▶ Activity:
Beneath this line is the data. Output exactly the lines from the line with "Where should I click to: Open the Meeting" to the line with "Task: Click the table search magnifier button", both ends included, and nothing more.

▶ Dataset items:
::::::

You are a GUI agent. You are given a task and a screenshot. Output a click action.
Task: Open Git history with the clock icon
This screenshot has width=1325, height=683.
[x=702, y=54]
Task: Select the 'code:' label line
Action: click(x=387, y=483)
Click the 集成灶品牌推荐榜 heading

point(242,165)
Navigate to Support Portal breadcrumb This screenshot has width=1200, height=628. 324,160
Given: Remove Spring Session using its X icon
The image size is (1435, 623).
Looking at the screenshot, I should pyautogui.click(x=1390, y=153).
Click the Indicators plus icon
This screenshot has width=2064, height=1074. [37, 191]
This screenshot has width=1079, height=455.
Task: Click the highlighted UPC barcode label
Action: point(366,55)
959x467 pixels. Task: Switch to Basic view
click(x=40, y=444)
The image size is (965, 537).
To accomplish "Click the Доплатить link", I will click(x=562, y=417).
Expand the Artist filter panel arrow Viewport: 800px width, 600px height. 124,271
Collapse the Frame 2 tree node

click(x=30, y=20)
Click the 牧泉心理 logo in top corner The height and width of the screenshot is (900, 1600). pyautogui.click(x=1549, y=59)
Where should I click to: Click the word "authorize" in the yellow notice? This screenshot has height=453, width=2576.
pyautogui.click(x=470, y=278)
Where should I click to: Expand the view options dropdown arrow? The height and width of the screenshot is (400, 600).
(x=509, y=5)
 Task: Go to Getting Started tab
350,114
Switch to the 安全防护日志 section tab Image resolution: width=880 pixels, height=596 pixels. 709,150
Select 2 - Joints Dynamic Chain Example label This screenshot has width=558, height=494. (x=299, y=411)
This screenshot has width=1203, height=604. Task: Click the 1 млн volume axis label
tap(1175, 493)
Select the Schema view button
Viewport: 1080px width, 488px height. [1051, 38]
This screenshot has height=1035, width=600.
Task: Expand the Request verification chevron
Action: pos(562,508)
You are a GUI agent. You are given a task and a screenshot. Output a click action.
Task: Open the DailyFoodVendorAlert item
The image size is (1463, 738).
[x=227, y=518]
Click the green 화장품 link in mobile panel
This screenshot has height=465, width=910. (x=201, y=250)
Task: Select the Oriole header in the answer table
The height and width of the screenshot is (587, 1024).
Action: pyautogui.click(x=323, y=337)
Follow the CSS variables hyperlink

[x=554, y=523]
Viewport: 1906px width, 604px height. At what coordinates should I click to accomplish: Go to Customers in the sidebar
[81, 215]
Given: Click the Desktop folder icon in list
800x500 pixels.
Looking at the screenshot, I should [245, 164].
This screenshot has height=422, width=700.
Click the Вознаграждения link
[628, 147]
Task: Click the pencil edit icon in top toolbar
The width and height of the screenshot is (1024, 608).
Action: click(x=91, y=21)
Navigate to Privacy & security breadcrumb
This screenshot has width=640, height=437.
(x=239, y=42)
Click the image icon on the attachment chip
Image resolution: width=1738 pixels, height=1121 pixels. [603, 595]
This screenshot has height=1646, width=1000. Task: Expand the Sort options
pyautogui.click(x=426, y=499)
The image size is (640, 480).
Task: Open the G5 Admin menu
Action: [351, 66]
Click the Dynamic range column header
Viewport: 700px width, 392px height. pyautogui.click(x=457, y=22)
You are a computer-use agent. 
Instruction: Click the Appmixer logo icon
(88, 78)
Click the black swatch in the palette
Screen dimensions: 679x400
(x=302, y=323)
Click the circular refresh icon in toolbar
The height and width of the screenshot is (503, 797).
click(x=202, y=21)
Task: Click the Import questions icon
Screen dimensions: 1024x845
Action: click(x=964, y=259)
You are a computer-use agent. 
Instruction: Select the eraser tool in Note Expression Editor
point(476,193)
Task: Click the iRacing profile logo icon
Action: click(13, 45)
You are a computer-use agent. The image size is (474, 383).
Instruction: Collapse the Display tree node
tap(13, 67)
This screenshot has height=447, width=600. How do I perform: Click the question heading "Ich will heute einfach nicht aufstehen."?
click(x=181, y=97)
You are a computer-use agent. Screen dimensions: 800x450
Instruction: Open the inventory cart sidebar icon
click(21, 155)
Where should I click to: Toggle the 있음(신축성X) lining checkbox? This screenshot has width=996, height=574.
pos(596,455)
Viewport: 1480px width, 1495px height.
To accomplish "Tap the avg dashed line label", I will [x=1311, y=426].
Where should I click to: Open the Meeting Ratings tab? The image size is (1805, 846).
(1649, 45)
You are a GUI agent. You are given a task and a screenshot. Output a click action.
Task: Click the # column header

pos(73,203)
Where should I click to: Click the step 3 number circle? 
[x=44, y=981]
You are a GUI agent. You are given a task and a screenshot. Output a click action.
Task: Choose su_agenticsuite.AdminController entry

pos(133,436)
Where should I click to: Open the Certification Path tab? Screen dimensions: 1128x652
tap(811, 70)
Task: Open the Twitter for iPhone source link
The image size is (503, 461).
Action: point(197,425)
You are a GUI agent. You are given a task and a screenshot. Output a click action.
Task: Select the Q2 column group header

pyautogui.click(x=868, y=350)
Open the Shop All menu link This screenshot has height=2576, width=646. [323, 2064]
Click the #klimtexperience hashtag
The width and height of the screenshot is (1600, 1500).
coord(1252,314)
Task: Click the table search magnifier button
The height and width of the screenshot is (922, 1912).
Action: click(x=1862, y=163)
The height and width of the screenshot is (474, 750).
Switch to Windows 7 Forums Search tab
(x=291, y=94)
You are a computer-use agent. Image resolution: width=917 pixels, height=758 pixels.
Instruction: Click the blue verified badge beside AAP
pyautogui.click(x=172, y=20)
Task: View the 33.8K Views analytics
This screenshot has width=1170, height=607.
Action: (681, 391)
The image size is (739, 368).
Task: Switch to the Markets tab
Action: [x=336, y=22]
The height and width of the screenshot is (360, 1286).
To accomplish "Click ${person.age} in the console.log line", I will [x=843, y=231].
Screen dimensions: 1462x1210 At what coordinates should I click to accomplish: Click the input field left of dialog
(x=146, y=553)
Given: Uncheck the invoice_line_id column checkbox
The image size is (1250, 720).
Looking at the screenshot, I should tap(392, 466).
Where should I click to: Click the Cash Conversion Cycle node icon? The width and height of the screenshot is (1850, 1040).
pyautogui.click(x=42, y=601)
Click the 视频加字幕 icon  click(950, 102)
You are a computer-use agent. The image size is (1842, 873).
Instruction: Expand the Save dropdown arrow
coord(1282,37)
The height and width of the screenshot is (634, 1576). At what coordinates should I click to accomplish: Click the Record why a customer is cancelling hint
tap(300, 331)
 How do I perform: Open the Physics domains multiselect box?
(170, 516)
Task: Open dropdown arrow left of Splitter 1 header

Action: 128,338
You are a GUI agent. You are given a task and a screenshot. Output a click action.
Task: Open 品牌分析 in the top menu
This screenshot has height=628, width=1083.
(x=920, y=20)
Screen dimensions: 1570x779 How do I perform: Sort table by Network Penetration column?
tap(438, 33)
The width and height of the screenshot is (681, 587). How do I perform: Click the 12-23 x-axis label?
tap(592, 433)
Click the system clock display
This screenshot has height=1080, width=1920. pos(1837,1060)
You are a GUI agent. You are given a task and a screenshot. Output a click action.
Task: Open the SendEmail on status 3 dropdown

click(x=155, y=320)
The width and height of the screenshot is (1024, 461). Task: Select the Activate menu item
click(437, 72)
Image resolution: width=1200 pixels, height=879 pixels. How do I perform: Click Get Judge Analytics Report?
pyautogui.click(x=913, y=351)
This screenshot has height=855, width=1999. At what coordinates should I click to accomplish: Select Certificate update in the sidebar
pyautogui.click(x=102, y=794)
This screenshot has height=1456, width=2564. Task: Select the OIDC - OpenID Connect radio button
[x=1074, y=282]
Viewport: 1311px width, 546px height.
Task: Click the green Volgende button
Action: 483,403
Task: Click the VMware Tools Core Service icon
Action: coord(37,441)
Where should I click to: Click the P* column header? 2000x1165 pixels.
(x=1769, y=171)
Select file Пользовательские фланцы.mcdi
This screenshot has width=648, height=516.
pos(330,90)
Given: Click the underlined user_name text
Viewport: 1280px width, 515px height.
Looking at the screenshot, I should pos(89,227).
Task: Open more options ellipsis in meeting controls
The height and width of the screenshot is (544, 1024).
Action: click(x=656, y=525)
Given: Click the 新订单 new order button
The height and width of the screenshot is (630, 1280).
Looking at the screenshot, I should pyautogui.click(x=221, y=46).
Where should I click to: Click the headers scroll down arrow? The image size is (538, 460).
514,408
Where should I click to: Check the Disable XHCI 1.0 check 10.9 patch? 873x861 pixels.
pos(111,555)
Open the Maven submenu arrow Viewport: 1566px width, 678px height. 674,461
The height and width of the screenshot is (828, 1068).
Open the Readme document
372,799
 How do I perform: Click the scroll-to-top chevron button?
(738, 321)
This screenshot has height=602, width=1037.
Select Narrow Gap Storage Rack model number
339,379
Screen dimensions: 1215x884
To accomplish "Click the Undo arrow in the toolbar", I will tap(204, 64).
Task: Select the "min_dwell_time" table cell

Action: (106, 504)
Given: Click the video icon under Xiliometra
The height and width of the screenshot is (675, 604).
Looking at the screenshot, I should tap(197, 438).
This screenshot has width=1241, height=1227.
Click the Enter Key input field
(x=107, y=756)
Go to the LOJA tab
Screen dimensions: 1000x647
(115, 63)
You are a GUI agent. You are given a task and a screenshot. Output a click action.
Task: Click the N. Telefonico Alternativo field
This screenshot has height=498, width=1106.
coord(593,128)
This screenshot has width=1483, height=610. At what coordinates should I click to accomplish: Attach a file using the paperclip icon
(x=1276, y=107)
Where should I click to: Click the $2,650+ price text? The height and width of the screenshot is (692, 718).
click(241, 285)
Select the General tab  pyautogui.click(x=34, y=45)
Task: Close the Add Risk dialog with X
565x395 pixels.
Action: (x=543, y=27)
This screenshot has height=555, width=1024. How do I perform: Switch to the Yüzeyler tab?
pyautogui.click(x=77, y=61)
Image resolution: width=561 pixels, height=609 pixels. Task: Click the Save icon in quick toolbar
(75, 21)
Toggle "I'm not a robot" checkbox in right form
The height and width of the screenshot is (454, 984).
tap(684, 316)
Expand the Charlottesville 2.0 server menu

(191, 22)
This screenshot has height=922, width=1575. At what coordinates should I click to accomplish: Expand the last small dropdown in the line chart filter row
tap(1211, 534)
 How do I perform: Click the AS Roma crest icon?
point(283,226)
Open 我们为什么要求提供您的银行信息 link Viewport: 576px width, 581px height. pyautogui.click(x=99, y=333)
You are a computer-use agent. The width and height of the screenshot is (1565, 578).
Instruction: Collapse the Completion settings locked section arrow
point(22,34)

::::::

▶ Task result:
Where should I click to: Open the Meeting Ratings tab? The image size is (1805, 846).
(1649, 45)
You are a GUI agent. You are given a task and a screenshot. Output a click action.
Task: Click the # column header

pos(73,203)
Where should I click to: Click the step 3 number circle? 
[x=44, y=981]
You are a GUI agent. You are given a task and a screenshot. Output a click action.
Task: Choose su_agenticsuite.AdminController entry

pos(133,436)
Where should I click to: Open the Certification Path tab? Screen dimensions: 1128x652
tap(811, 70)
Task: Open the Twitter for iPhone source link
The image size is (503, 461).
Action: point(197,425)
You are a GUI agent. You are given a task and a screenshot. Output a click action.
Task: Select the Q2 column group header

pyautogui.click(x=868, y=350)
Open the Shop All menu link This screenshot has height=2576, width=646. [323, 2064]
Click the #klimtexperience hashtag
The width and height of the screenshot is (1600, 1500).
coord(1252,314)
Task: Click the table search magnifier button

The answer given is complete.